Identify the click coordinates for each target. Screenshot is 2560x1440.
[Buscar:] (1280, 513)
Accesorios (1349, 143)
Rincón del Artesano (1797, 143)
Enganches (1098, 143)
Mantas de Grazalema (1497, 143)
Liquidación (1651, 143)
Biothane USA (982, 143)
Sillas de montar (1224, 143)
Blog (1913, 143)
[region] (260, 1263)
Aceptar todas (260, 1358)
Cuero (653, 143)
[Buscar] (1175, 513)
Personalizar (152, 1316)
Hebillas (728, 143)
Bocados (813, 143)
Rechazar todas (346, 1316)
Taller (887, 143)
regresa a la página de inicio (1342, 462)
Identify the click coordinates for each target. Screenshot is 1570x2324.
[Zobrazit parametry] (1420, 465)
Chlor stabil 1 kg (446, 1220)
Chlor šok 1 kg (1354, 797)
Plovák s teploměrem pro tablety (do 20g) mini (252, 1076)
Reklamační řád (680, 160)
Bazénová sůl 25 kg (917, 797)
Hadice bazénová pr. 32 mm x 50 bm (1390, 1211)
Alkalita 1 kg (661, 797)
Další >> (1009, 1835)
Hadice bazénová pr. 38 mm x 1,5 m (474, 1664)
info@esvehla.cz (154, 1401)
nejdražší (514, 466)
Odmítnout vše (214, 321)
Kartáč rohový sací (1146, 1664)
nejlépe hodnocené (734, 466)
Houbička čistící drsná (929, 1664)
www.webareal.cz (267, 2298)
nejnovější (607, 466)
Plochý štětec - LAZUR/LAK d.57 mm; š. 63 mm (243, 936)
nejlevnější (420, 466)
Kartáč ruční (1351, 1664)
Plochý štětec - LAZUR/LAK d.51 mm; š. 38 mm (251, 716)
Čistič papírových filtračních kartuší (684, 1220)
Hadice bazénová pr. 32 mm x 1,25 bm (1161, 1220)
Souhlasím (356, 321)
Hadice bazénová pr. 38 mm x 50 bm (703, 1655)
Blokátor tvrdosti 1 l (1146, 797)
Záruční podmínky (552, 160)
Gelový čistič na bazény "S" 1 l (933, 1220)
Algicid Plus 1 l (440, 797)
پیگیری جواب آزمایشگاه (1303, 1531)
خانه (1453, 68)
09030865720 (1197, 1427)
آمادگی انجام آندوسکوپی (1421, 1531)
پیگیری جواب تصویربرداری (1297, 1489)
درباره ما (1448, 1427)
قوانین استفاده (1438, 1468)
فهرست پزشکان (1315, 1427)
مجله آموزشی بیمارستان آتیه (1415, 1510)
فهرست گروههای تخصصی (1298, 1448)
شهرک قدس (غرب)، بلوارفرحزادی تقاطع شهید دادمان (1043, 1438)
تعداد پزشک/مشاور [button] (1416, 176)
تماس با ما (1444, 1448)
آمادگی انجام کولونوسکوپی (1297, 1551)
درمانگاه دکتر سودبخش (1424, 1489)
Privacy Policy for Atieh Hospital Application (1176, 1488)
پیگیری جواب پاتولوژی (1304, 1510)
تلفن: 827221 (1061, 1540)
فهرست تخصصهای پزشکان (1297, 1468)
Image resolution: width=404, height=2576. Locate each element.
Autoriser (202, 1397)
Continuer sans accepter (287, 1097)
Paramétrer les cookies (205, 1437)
════════════════════
• _DIRECTIONS FOR THIS TASK_: The records above are to be duplicated in full and exactly.

• _OUTPUT OF THE TASK_:
Identify the click coordinates for each target. Screenshot is 2560x1440.
[Buscar:] (1280, 513)
Accesorios (1349, 143)
Rincón del Artesano (1797, 143)
Enganches (1098, 143)
Mantas de Grazalema (1497, 143)
Liquidación (1651, 143)
Biothane USA (982, 143)
Sillas de montar (1224, 143)
Blog (1913, 143)
[region] (260, 1263)
Aceptar todas (260, 1358)
Cuero (653, 143)
[Buscar] (1175, 513)
Personalizar (152, 1316)
Hebillas (728, 143)
Bocados (813, 143)
Rechazar todas (346, 1316)
Taller (887, 143)
regresa a la página de inicio (1342, 462)
Identify the click coordinates for each target. Screenshot is 1570x2324.
[Zobrazit parametry] (1420, 465)
Chlor stabil 1 kg (446, 1220)
Chlor šok 1 kg (1354, 797)
Plovák s teploměrem pro tablety (do 20g) mini (252, 1076)
Reklamační řád (680, 160)
Bazénová sůl 25 kg (917, 797)
Hadice bazénová pr. 32 mm x 50 bm (1390, 1211)
Alkalita 1 kg (661, 797)
Další >> (1009, 1835)
Hadice bazénová pr. 38 mm x 1,5 m (474, 1664)
info@esvehla.cz (154, 1401)
nejdražší (514, 466)
Odmítnout vše (214, 321)
Kartáč rohový sací (1146, 1664)
nejlépe hodnocené (734, 466)
Houbička čistící drsná (929, 1664)
www.webareal.cz (267, 2298)
nejnovější (607, 466)
Plochý štětec - LAZUR/LAK d.57 mm; š. 63 mm (243, 936)
nejlevnější (420, 466)
Kartáč ruční (1351, 1664)
Plochý štětec - LAZUR/LAK d.51 mm; š. 38 mm (251, 716)
Čistič papírových filtračních kartuší (684, 1220)
Hadice bazénová pr. 32 mm x 1,25 bm (1161, 1220)
Souhlasím (356, 321)
Hadice bazénová pr. 38 mm x 50 bm (703, 1655)
Blokátor tvrdosti 1 l (1146, 797)
Záruční podmínky (552, 160)
Gelový čistič na bazény "S" 1 l (933, 1220)
Algicid Plus 1 l (440, 797)
پیگیری جواب آزمایشگاه (1303, 1531)
خانه (1453, 68)
09030865720 (1197, 1427)
آمادگی انجام آندوسکوپی (1421, 1531)
پیگیری جواب تصویربرداری (1297, 1489)
درباره ما (1448, 1427)
قوانین استفاده (1438, 1468)
فهرست پزشکان (1315, 1427)
مجله آموزشی بیمارستان آتیه (1415, 1510)
فهرست گروههای تخصصی (1298, 1448)
شهرک قدس (غرب)، بلوارفرحزادی تقاطع شهید دادمان (1043, 1438)
تعداد پزشک/مشاور [button] (1416, 176)
تماس با ما (1444, 1448)
آمادگی انجام کولونوسکوپی (1297, 1551)
درمانگاه دکتر سودبخش (1424, 1489)
Privacy Policy for Atieh Hospital Application (1176, 1488)
پیگیری جواب پاتولوژی (1304, 1510)
تلفن: 827221 (1061, 1540)
فهرست تخصصهای پزشکان (1297, 1468)
Image resolution: width=404, height=2576. Locate each element.
Autoriser (202, 1397)
Continuer sans accepter (287, 1097)
Paramétrer les cookies (205, 1437)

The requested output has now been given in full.